En la Pampa Húmeda, desde Córdoba hacia el este, la producción de miel era mayor. Pero hace años, cuando se empezó a intensificar el cultivo de soja, decayeron los campos con flora melífera, que nos servía a nosotros. Entonces, decayó la producción de miel y, por otro lado, se incrementaron los costos, así que ya no convenía hacer traslados tan grandes.

Más lo que implica el hecho de que si uno tiene colmenas lejos, hay que llevar gente, pagarle salarios desde que salen hasta que vuelven; las personas no quieren estar 15 días afuera.

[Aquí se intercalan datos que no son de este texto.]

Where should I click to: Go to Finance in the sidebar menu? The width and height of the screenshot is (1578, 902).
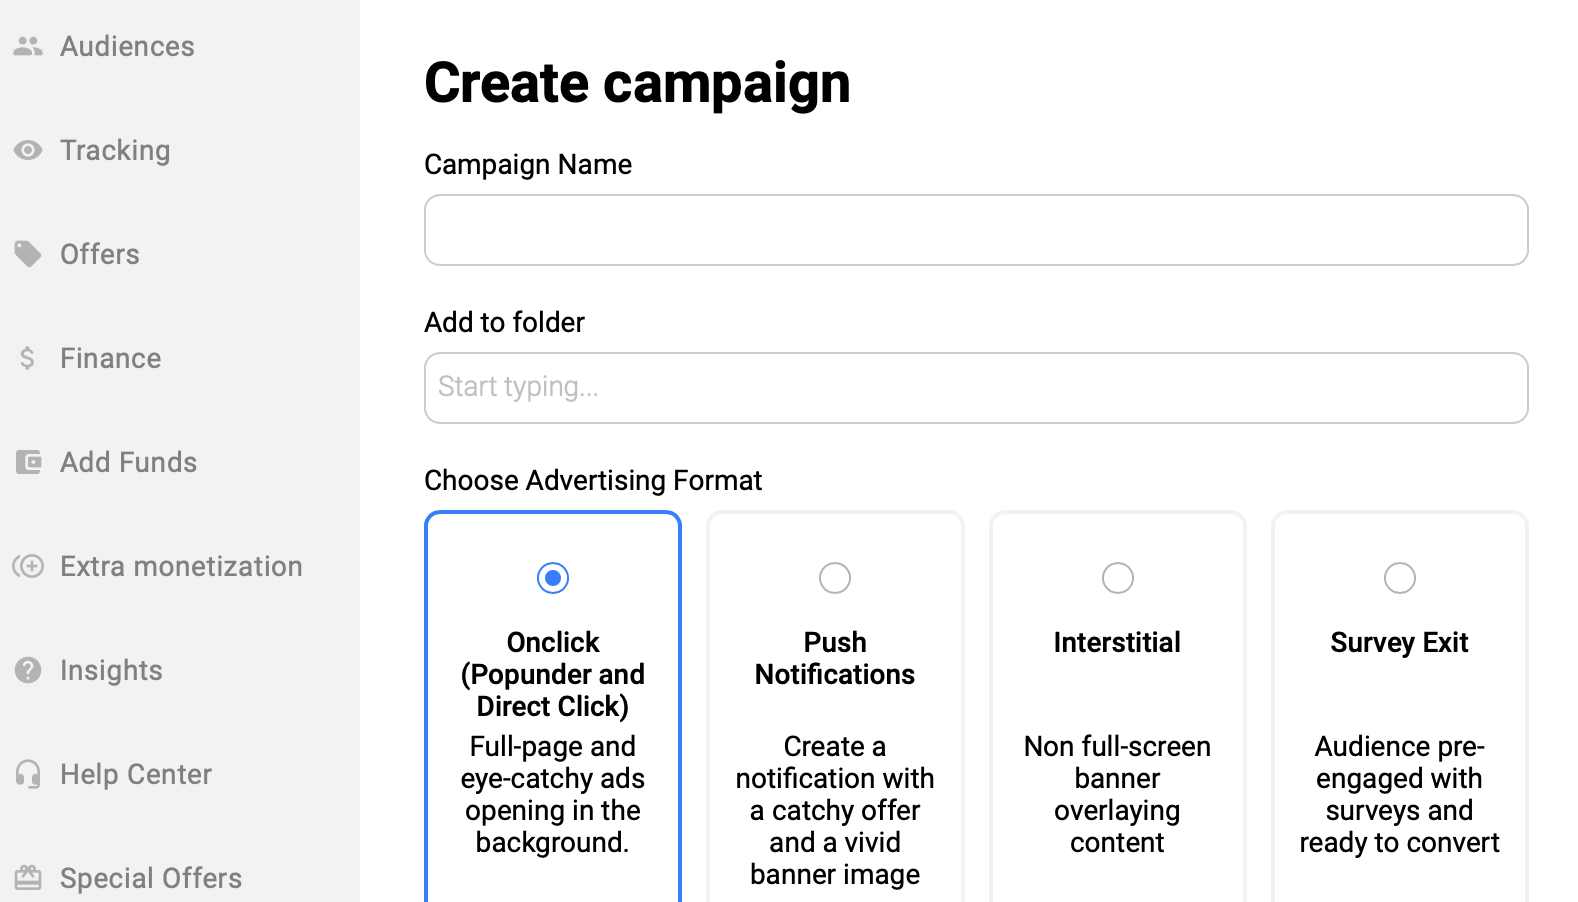coord(110,358)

Es todo un tema. No es tan sencillo. Hace años que hago polinizaciones sólo dentro de la provincia y quizás llego a San Juan; pero no más lejos.

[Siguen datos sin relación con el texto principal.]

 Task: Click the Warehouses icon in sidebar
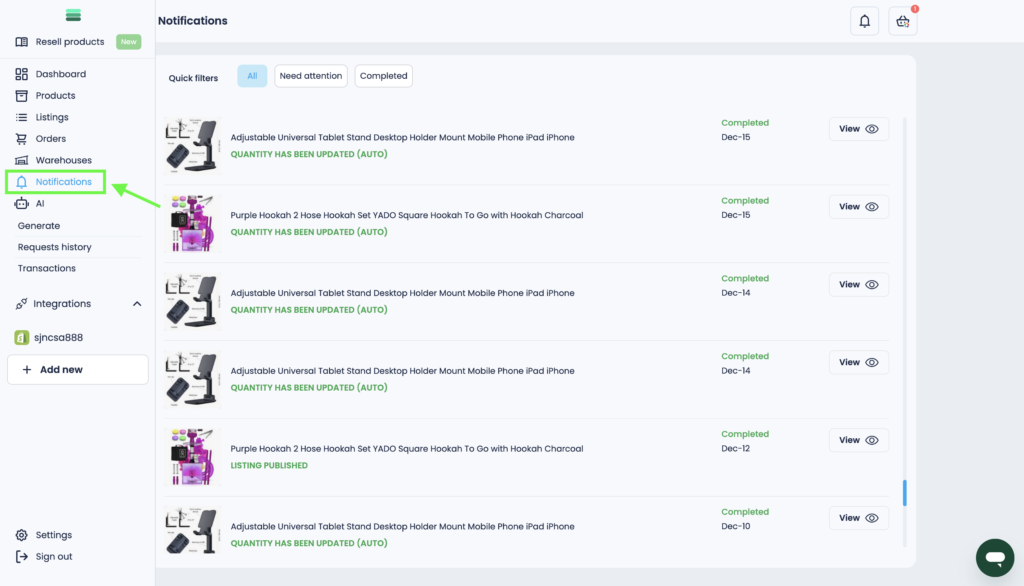[22, 160]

-Entonces, se podría decir que la producción apícola está atravesando una crisis…

-Sí. Sí. Por otro lado, cuesta mucho mantener las colmenas. La abeja va desapareciendo debido a los agroquímicos, a todo el ecosistema que está contaminado. Antes, podíamos llegar a tener un 3% de pérdida de material vivo, la abeja, al año y ahora estamos teniendo hasta 10 o 15%, manejándola con mucho cuidado. O sea, el que la maneja muy bien. Y el que no, llega a tener pérdidas de 50% por año.

Yo trato de llevar las colmenas a campo abierto, donde no haya fincas, que generan mucho manejo de agroquímicos. Pero hay cada vez menos. En Tupungato, por ejemplo, con toda la inversión en vitivinicultura, va desapareciendo el monte natural, que le venía bien a la abeja. Además, si hubiera más lluvia, tendríamos más campos naturales, pero al no llover…

-Y ante este panorama, ¿está evaluando alguna alternativa para sostener la producción?

-Antes, el productor normalmente le vendía toda la miel a granel al exportador y en este momento estoy tratando de fraccionarla, para sumar valor agregado. Pero son distintas cosas y cuesta mucho que todos podamos hacerlo.